本書はそんなGWTの概要把握と実践力向上に役立つ。3部構成でGWTの基礎理論から人が学ぶことの仕組み、小学校の学年ごとの実践例などを盛り込んでいる。

第1部はGWTの基礎を説明。「明確なビジョンを持とう」と訴え、クラスの子供の状態を測ったり、育てたい力を見いだしたりする診断テストも載せる。育てたい子供像やクラス像に応じて、▽力を合わせる▽聴き方を学ぶ▽友達から見た自分を知る――など、目的別のGWTの進め方を示す。

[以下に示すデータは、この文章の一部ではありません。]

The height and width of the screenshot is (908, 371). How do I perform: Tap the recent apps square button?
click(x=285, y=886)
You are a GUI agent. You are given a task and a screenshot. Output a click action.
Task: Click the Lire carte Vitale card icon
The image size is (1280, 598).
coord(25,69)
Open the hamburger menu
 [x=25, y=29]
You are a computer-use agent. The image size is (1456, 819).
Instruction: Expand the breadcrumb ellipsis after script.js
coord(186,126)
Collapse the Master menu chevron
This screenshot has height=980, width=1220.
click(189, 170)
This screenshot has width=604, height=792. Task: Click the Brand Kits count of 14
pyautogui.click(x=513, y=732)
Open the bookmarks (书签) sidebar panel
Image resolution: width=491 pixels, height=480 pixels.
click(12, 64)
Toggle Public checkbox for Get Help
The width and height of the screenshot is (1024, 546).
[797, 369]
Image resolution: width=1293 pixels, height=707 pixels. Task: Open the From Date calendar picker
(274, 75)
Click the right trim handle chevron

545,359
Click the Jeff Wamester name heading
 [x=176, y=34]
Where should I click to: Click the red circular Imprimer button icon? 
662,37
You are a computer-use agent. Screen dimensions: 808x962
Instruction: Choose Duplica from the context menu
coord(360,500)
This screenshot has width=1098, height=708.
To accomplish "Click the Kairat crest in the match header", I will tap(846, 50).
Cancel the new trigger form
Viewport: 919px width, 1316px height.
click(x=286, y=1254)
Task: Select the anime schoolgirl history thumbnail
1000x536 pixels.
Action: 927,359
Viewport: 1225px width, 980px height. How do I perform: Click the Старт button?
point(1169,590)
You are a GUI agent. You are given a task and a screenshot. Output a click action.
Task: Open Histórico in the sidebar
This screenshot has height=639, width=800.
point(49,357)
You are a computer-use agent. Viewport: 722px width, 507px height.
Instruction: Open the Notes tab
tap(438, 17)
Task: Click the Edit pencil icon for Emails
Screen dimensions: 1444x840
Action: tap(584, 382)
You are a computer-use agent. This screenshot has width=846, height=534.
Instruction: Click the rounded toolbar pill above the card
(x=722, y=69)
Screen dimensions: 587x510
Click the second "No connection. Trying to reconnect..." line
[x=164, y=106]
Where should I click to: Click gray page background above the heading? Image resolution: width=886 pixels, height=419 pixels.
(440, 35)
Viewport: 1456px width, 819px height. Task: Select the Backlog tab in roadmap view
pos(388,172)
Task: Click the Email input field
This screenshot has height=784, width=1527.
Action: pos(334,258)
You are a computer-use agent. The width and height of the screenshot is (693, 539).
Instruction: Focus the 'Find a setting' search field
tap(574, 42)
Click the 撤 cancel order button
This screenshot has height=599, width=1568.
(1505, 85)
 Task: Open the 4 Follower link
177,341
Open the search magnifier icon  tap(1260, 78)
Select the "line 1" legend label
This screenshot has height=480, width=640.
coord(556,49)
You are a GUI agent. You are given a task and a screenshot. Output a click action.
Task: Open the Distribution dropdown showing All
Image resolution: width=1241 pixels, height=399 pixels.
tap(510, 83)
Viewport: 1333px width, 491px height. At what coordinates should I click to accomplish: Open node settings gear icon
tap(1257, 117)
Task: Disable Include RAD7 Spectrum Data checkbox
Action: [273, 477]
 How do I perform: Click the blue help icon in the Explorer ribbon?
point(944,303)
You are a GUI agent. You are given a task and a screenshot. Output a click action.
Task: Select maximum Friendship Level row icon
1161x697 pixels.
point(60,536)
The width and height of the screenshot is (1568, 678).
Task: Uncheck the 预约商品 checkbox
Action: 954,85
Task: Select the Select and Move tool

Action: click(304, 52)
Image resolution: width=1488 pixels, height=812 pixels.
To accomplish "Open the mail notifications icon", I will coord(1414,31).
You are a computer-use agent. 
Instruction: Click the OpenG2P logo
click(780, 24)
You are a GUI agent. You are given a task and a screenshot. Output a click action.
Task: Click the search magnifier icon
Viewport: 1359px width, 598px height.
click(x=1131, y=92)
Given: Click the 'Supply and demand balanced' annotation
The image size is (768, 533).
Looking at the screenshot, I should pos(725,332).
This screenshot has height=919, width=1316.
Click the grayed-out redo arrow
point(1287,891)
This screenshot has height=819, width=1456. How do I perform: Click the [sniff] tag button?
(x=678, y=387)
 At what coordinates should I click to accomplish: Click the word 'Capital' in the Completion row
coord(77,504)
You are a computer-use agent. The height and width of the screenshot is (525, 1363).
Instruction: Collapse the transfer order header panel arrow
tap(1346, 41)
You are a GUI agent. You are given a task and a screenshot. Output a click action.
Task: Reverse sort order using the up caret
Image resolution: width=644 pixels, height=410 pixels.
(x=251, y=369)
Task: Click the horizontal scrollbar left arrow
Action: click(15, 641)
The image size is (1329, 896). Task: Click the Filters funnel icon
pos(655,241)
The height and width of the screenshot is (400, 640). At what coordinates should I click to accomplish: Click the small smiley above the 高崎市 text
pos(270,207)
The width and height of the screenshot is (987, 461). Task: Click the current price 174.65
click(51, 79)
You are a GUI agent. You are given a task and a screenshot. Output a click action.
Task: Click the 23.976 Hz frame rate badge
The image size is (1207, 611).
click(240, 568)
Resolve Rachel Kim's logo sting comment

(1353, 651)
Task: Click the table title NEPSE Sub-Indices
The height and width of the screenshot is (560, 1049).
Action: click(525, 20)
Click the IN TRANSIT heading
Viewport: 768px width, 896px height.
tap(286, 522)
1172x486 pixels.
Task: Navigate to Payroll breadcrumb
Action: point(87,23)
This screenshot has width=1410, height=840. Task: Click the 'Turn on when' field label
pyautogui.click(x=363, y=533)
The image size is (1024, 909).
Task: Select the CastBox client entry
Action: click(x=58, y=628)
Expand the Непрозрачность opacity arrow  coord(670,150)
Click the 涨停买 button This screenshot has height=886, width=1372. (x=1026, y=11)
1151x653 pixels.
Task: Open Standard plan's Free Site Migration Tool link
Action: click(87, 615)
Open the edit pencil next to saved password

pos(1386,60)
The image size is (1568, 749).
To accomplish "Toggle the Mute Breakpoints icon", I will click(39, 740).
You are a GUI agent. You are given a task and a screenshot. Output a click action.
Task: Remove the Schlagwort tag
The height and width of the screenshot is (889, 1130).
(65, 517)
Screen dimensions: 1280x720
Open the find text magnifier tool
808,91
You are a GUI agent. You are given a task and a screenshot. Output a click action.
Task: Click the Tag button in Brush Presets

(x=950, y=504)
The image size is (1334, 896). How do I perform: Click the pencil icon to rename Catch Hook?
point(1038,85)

第2部では各GWTの具体的な実践例を紹介している。中学年向けの「互いを知り合う」実践の一つ「はじめましてインタビュー」は、新学期など新たなクラスづくりの際に効果的だ。

数人グループで互いにインタビューし合い、名前や特技、自分と似ている点などを聞き合う。聞いた内容はワークシートの紹介文にまとめシェアする。互いの類似点を知ることで、仲を深めるきっかけになる。

実践の進め方や流れの例なども載っており、授業で活用できそうなヒントが豊富だ。ワークシートも盛り込まれ、多忙な教師にとって大いに助かる内容となっている。